Antes de entrar na justiça, vocês poderão contar
com a ajuda de terapeutas familiares, se quiserem fazer uma terapia para repará-los
e a seus filhos, para a separação; se se sentirem razoavelmente prontos para
separar-se e precisarem de um profissional que os ajude a decidir sobre os
detalhes da separação, levando em consideração seus sentimentos e emoções,
procurem um mediado familiar. Atualmente, a maior parte dos mediadores
familiares advém ou de Terapia ou de Direito de Família, como formações
básicas, por serem profissionais que antes da capacitação em mediação, já se
ocupavam das questões da separação. Mediadores com outra formação profissional,
no entanto, desde que experientes na mediação familiar, poderão ser-lhes
igualmente úteis.
Ao chegar o momento de formalizar a separação,
porque vocês só poderão fazê-la no fórum, procurem advogados e especialistas em
Família, cuja referência seja não apenas sobre a competência, mas também sobre
os traços de personalidade, pois uma pessoa moderada e branda nas relações,
pode-lhes transmitir mais serenidade para os difíceis passos que terão que dar
do que uma mais voltada ao trato adversarial.
Lembrem-se: vocês, mais que ninguém, conhece sua
vida, e sabem que apesar de se encontrarem nessa difícil esquina da vida,
deixaram muita coisa boa construída no caminho, o que vale a pena preservar.
Vocês não estarão no fórum para brigar, pelo contrário, parece que vocês só
optaram por essa solução extrema de separar-se justamente para evitar que os
desentendimentos e o desgaste emocional continuassem.
Lembre-se de outra coisa: seus filhos dependem de
vocês e continuarão a depender até que se tornem independentes. E, ainda sim, a
interdependência afetiva não se extinguirá, de modo que é melhor preservá-la
prevenindo qualquer arranhão nas relações. Então procure uma forma harmoniosa
de organizar sua nova vida, encontrando formas de criá-los, de educá-los e de
cuidar deles, que os leve a sentir que, apesar de ter os pais separados, ambos
estão preocupados com o bem estar físico, psíquico, e social e que se entendem
a seu respeito. Seus
filhos vão ser filhos de separados, mas não precisam ser filhos de inimigos
figadais.
Um mal estar entre vocês, como pais, vai se
refletir em seus filhos.
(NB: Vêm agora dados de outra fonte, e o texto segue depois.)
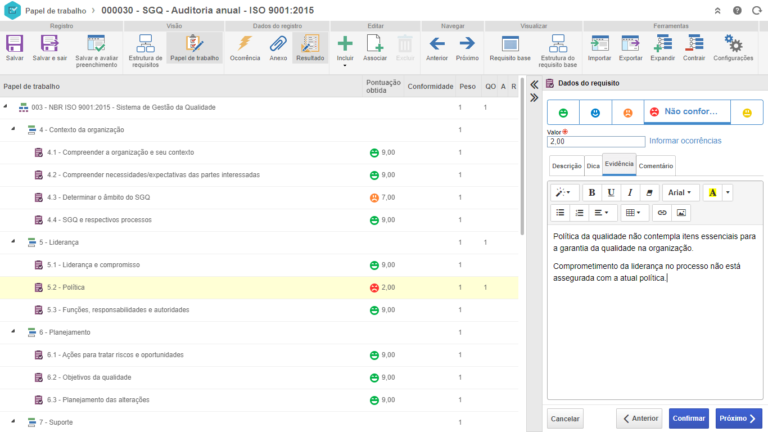
Task: Open Configurações gear icon
Action: pyautogui.click(x=733, y=48)
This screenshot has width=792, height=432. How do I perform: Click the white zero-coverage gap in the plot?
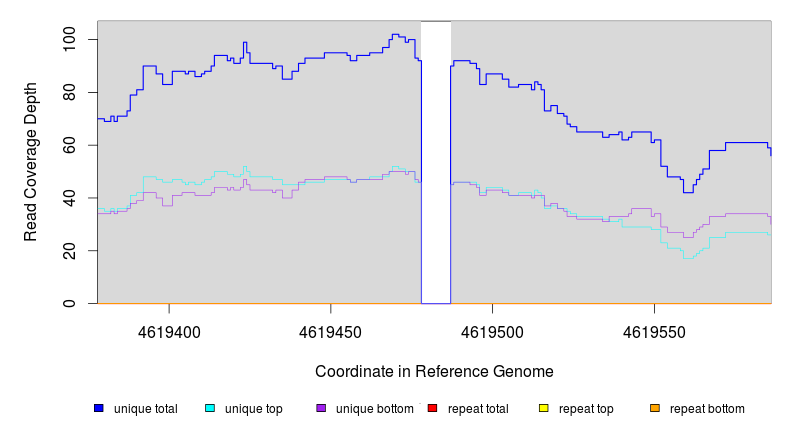tap(436, 160)
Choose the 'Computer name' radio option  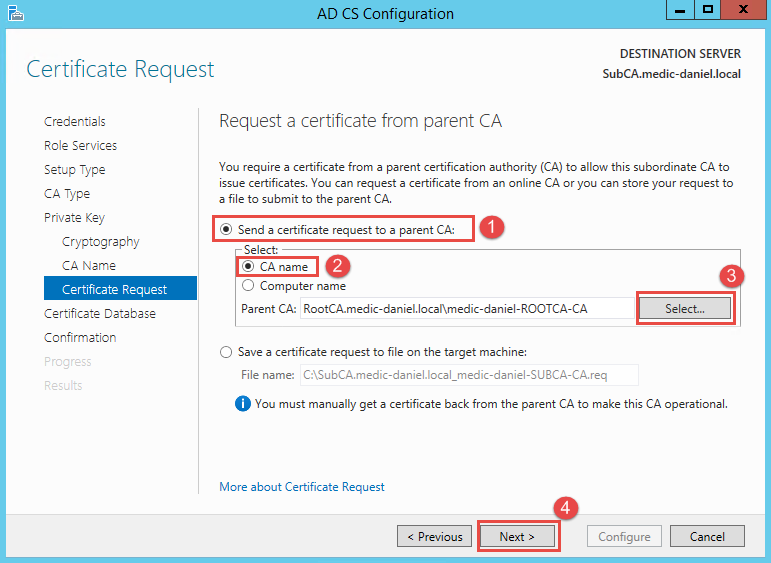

Pode ser que para magoar um ao outro, você acabam por
magoar seus filhos e, até, por afastar-se deles ou levar o outro a fazê-lo.
Quem está se separando são vocês lembram? Seus filhos não pediram para
separar-se de ninguém. Além disso, vocês já ouviram falar em ex-filhos? Ex-pai
ou ex-mãe? Não é? Claro, porque isso não existe. O que seus filhos esperam e
precisam é que vocês se lembrem de quem é de como já foram e que passem boas
mensagens sobre um e outro para eles. Hoje, eles se sentirão melhor, e no
futuro, já adultos, os admirarão e amarão mais, pela compreensão de que vocês
podem ter sofrido, mas os pouparam de ter que ouvir alguém falar mal de seu pai
ou de sua mãe.
Lembrem-se, nunca é demais: há muita gente
querendo ajudar você e sua família. Os advogados, os psicólogos, os assistentes
sociais, os promotores e os juízes querem o melhor para vocês. Todos estão
envolvidos em seu bem-estar e empenhados em que sua família saia dessa crise o
menos machucado possível. Ninguém tem interesse em aumentar seu sofrimento, mas
eles também dependem de que vocês – pela vontade de acerta e de fazer o melhor
numa situação que não é nem boa nem fácil – os ajudem a ajudá-los.
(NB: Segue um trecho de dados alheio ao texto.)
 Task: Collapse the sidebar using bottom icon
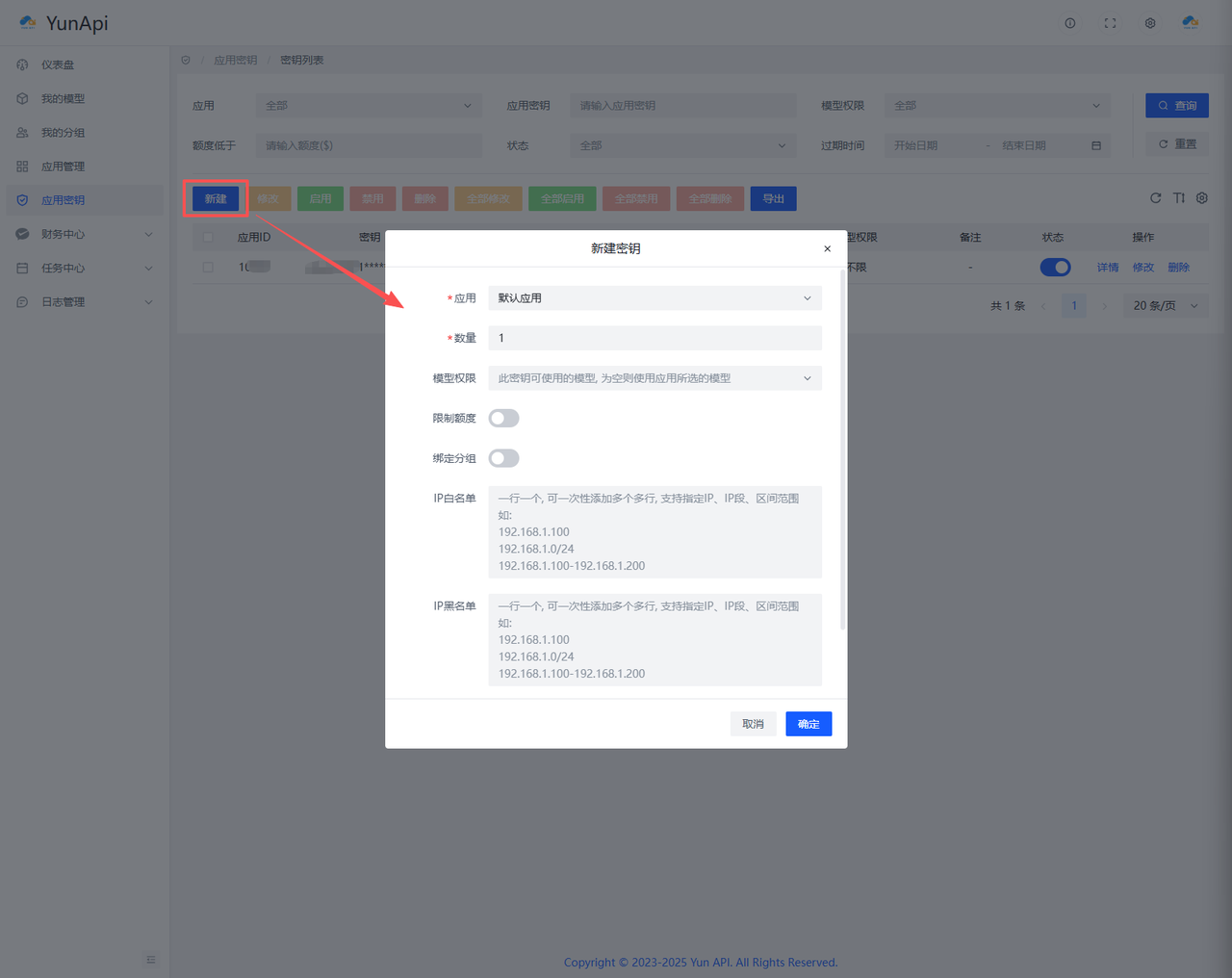point(151,960)
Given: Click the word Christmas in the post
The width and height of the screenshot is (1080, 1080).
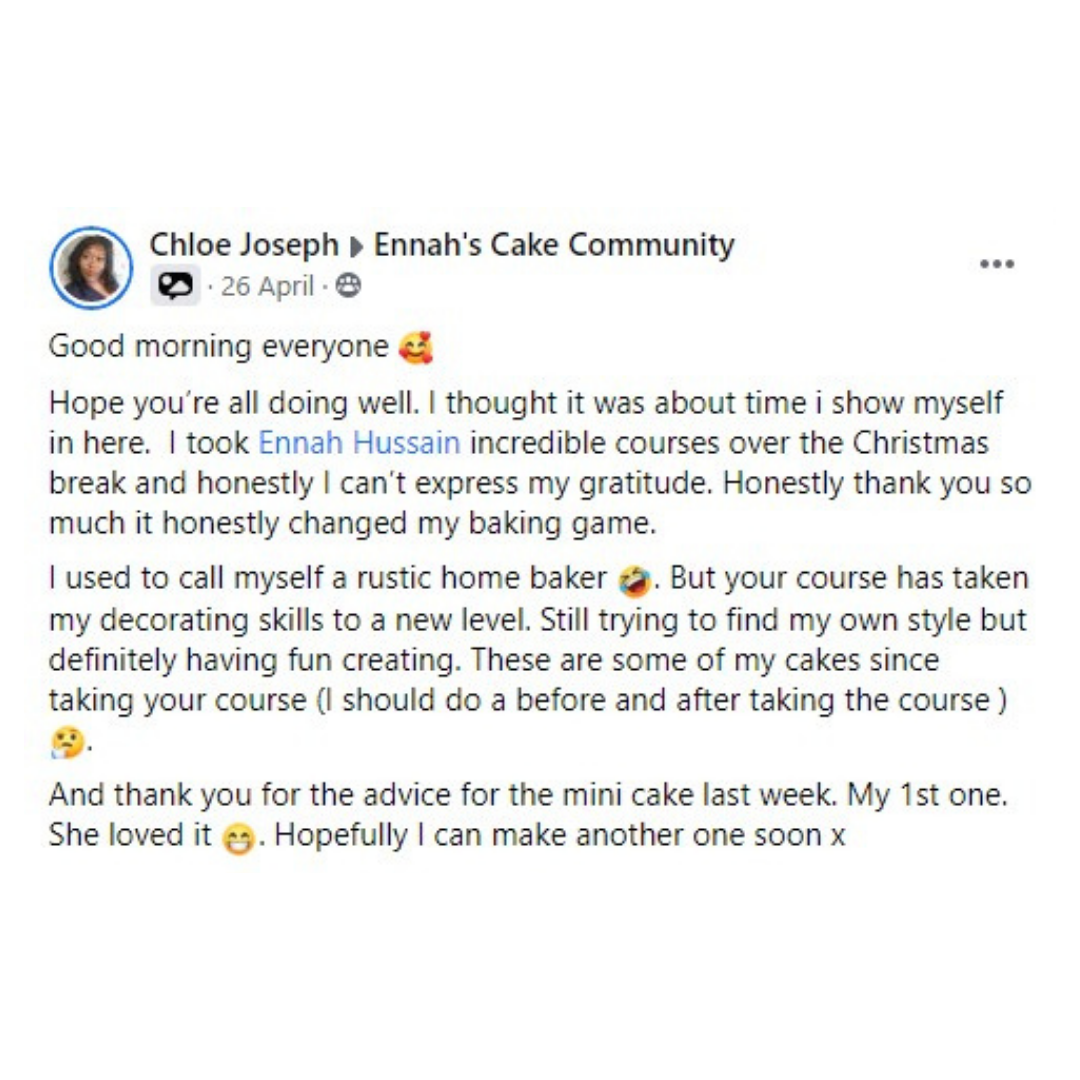Looking at the screenshot, I should 920,442.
Lembrem-se ganhar, numa ação de separação, só
significa ganhar sofrimento, de dessabor, rugas e decepção. Palavras proferidas
e escritas em momentos de forte emoção, nem sempre são reconhecidas, tempos
depois, com a mesma coloração e intensidade, mas, independente disso, são
irrecuperáveis.
Bem, pais, eu só lhes contei essas coisas para a
hipótese de vocês terem se decidido por uma separação, enquanto casal se,
todavia, ainda não estiverem convencidos de ser esta a melhor solução para seus
problemas, continue lutando. Quem sabe, vocês ainda se verão dizendo um ao
outro “que bonito vocês está” ou “como está bom seu cabelo, você foi ao
barbeiro?”.
De qualquer modo, se ainda houver alguma dúvida
dentro de vocês, percam mais um tempinho e leiam a primeira parte desta carta
de novo. Felicidades!
Se dê mais uma oportunidade. O fogo faz o ouro.
Se dê mais uma oportunidade. O fogo faz o ouro.